Number of Clinical Trails (2019-2022) in various states with Positive, Negative, and Inconclusive outcomes [73]. Based on the medicinal, nutraceutical benefits and other daily life utilization of the Cannabis, it is worthwhile to state that the rational use of Cannabis and individual Cannabinoids may embark this plant an invaluably great natural treasure. While its recreational or irrational utilization may embark this plant a prohibited cultivar as is its status currently in many provinces of the globe [74-98]. Evidence based approaches in terms of clinical safety and efficacy profiling, drug interaction potentials of Cannabinoids, metabolic fate of individual components, identification of trace components of Cannabis and their therapeutic potentials etc. are needed to be investigated in depth to fill up the gap between traditional and clinical use of Cannabis. Concordant and more flexible regulations on the cultivation and utilization may scale up the high-quality research on Cannabis and Cannabinoids.

Highlights of Review

1. Recreational or rational use of any drug flags it as a medicine or narcotic.
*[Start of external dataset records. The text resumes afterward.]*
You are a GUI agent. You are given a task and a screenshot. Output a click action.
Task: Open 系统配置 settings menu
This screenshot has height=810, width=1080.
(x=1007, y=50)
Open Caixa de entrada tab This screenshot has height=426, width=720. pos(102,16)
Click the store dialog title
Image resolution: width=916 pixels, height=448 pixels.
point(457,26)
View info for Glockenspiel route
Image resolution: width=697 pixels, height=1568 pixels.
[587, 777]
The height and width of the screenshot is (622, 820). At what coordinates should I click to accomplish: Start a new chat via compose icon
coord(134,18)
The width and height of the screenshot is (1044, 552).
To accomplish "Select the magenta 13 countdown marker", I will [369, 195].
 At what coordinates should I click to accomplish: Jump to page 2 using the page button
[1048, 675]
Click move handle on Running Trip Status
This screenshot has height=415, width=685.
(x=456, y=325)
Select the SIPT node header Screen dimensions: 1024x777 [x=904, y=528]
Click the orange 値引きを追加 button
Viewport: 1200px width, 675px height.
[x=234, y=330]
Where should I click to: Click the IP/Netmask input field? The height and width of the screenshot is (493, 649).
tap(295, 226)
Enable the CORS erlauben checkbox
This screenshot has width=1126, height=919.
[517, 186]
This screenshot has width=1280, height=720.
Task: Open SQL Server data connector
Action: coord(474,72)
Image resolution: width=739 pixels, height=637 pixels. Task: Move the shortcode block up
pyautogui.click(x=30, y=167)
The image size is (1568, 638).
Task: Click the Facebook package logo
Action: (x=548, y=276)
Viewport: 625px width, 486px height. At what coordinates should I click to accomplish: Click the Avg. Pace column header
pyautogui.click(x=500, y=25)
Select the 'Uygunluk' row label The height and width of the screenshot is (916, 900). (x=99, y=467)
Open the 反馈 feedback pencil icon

2. Pharmacokinetic processes are dynamic and change with the frequency and magnitude of drug dose and dose formulation.

3. More flexible regulations on the cultivation and utilization may scale up the high-quality research on Cannabis and Cannabinoids.

4. Based on the medicinal, nutraceutical benefits and other daily life utilization of the Cannabis, it is worthwhile to state that the rational use of Cannabis and individual Cannabinoids may embark this plant an invaluably great natural treasure.

5. While its recreational or irrational utilization may embark this plant a prohibited cultivar as is its status currently in many provinces of the globe.

6. Evidence based approaches in terms of clinical safety and efficacy profiling, drug interaction potentials of Cannabinoids, metabolic fate of individual components, identification of trace components of Cannabis and their therapeutic potentials etc. are needed to be investigated in depth to fill up the gap between traditional and clinical use of cannabis.

Funding

No funding was received for this work.

Conflicts of Interest

The authors declare that there are no competing interests to declare.